If you had access to the super-accurate motion data from AirPods’ 3D head tracking technology, what would you do with it? If you’re innovative, accessibility-focused developer Jordi Bruin, you’d use it to ensure the wearer sits up straight. His new app, PosturePal, monitors your posture and provides warnings when you fail to comply. It’s a great app and shows just how good Apple’s devices are when you want to work with any kind of accessibility.  “For as long as I can remember, Apple has been a forerunner when it comes to accessibility features and APIs. They make them easy to work with and easy to test if you spend a little bit of time looking at the documentation. For me personally, I don’t feel like I have to think about accessibility anymore while I’m developing because the workflow is so simple to add to an existing or new app,” Bruin told Lifewire via email. 

Sit Up

PosturePal is an example of clever thinking to create a really useful app, but it is also a demonstration of how well Apple’s platforms enable accessibility. iOS is already probably the best platform for built-in accessibility.

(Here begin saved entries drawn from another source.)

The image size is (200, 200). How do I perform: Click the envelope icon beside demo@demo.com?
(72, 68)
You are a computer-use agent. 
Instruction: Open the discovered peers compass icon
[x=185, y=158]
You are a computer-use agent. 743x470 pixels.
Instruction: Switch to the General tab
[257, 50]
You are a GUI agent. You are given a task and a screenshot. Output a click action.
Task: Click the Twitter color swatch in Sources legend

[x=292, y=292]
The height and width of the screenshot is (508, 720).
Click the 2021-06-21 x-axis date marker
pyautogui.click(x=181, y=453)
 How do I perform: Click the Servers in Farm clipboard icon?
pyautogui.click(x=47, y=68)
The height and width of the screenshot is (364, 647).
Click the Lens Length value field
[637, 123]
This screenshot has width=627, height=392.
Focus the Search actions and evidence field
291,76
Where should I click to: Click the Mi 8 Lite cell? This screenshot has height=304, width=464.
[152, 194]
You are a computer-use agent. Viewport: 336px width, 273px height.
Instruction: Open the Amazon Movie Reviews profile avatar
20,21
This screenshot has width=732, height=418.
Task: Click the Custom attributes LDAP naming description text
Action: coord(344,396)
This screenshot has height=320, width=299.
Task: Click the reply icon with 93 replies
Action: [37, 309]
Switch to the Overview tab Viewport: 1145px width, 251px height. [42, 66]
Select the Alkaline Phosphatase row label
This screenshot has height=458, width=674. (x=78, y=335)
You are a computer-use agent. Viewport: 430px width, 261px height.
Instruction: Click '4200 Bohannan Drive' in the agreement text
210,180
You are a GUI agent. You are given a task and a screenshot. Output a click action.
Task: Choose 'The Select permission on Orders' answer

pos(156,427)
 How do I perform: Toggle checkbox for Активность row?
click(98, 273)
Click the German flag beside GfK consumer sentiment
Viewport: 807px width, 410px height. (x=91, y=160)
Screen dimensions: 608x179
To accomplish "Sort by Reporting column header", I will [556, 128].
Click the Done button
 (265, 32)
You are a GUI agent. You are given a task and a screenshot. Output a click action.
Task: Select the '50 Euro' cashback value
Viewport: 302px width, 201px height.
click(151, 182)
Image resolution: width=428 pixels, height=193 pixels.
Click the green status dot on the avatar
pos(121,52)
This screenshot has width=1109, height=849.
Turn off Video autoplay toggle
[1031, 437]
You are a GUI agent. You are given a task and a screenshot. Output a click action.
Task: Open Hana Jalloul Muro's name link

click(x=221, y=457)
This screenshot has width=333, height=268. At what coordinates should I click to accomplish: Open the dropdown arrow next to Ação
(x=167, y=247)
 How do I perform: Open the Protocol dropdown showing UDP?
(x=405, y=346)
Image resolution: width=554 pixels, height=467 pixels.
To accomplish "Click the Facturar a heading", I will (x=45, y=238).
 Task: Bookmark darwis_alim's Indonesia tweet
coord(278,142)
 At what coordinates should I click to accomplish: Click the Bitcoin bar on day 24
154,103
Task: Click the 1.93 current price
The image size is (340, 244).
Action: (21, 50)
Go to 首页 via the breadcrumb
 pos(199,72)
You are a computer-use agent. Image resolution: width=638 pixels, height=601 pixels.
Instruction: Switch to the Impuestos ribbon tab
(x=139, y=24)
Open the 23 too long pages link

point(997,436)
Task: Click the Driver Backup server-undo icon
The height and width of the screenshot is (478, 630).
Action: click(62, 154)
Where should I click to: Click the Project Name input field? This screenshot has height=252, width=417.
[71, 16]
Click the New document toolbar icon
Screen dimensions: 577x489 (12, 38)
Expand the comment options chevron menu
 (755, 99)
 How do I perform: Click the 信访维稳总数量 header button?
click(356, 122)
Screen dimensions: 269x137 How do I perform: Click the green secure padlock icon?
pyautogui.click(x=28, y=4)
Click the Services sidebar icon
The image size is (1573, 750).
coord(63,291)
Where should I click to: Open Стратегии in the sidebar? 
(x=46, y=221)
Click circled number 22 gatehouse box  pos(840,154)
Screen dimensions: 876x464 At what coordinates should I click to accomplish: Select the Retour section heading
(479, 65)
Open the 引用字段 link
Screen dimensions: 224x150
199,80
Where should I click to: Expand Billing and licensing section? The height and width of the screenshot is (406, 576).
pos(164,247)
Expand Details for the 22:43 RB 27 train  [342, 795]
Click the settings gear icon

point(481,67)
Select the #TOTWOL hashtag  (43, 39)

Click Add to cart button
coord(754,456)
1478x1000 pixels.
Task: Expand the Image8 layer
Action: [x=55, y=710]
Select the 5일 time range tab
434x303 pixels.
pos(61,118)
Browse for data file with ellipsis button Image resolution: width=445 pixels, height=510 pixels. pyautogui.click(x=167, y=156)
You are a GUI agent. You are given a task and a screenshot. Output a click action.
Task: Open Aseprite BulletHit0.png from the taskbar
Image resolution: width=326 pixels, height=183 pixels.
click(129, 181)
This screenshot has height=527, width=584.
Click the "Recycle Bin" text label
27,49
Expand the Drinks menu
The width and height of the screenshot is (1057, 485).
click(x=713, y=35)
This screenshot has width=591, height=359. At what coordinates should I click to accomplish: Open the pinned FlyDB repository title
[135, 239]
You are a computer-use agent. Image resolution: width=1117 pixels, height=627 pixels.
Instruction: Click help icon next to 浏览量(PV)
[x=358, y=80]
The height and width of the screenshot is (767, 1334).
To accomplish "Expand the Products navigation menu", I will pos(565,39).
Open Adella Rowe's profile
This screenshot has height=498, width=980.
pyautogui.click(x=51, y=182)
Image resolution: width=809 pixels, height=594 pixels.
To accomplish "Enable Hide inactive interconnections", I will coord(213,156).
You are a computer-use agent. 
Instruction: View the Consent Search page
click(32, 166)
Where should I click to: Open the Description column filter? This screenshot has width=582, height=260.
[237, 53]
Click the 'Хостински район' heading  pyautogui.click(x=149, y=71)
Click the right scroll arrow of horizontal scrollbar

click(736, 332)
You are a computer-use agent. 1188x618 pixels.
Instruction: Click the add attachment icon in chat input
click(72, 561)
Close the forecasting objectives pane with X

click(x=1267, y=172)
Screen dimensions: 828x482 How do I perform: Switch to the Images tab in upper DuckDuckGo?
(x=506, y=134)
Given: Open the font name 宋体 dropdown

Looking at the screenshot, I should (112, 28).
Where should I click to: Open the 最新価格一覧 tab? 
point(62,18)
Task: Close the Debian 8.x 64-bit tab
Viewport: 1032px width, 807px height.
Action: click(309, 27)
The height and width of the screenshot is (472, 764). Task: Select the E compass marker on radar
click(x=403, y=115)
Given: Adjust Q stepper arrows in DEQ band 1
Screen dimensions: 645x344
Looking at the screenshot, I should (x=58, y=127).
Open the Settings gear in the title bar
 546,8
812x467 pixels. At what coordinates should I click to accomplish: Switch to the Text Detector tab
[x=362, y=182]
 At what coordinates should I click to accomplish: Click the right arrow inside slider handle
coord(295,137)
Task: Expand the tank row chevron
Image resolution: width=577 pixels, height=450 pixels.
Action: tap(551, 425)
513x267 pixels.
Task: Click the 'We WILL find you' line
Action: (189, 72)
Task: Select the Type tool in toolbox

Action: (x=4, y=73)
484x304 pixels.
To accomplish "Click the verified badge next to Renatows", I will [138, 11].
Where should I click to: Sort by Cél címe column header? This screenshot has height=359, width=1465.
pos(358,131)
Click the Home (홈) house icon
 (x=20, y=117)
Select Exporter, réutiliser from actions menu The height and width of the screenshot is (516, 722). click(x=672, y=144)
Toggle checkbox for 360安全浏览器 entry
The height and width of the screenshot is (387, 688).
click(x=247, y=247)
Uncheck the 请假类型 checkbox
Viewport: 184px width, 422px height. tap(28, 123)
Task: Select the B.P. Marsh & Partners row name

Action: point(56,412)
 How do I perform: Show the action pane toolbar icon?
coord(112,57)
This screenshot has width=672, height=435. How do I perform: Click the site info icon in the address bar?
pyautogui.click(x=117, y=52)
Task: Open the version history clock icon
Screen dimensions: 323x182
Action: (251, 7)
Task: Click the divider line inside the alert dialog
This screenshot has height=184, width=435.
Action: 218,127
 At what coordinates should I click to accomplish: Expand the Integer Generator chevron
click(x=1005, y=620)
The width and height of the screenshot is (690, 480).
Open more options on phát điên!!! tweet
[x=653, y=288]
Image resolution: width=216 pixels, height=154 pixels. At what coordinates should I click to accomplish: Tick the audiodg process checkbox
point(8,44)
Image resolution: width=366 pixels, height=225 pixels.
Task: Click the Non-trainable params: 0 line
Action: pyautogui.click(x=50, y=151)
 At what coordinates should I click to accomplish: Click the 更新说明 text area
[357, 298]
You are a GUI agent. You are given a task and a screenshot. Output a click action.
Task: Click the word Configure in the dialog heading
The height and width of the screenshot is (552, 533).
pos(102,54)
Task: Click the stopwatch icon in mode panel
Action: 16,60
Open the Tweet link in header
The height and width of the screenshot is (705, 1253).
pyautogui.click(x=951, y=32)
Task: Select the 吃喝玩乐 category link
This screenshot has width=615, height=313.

It’s possible to customize how it looks and works to a degree that renders your iPhone or iPad almost unrecognizable. Take a deep dive into the settings, and you can easily set up your iPhone to be used without looking at (or seeing) the screen; you can control it with just your voice and lots more. These affordances would be useless if apps couldn’t hook into them too, so Apple makes it easy for developers to add accessibility support.  But it is also possible to hack the system to add even more useful features. 

PosturePal

In iOS and macOS, Spatial Audio monitors the position of your head to deliver more convincing surround sound for movies and music playback. Still, that data can be used for other purposes.  “Apple has made some of the core AirPods motion data available for developers in a very easy way. We can basically get three axes of motion data about the user’s head,” says Bruin. “While this API isn’t necessarily meant to be used for accessibility apps, it does open up a lot of new possibilities related to controlling apps through your head movement. It takes less than 5 minutes to get the API up and running, so Apple makes it very easy to discover the possibilities.” PosturePal uses this data to warn you when you slouch, either via an audio warning or via the screen of your iPhone.  This is not the first time Bruin has hacked the system. Last year, Lifewire covered his Navi app, which uses a combination of SharePlay and built-in translation to offer real-time transcription and translation of FaceTime calls. It’s a complex app made easy by the built-in accessibility tools. 

Immersive

Portal is an app that creates immersive soundscapes that seem to be fixed in real space around you. But before AirPods’ head tracking, it would have been impossible to build into a phone.  “We’d actually looked into head-tracked audio as part of the R&D before we launched the app, so we knew it could be a game-changer and allow us to push what’s possible in terms of realism and immersion. The only reason we hadn’t taken it any further was that there was no easy way to deliver the experience to end-users—expensive VR headsets were about the only way at the time,” Portal’s Stuart Chan told Lifewire in an email. “Apple’s announcement of Spatial Audio took us by surprise, and the fact that they were rolling the feature out to millions of existing AirPods Pro/Max users from day one made it a no-brainer.” PosturePal is a fun app, but it can have a serious effect on your body if you use it to correct bad habits. It’s precisely the kind of thing our devices should be doing for us. And now that all of us carry a pocket computer bristling with sensors with us almost all the time, plus connected watches and AirPods, the opportunities are just getting wider.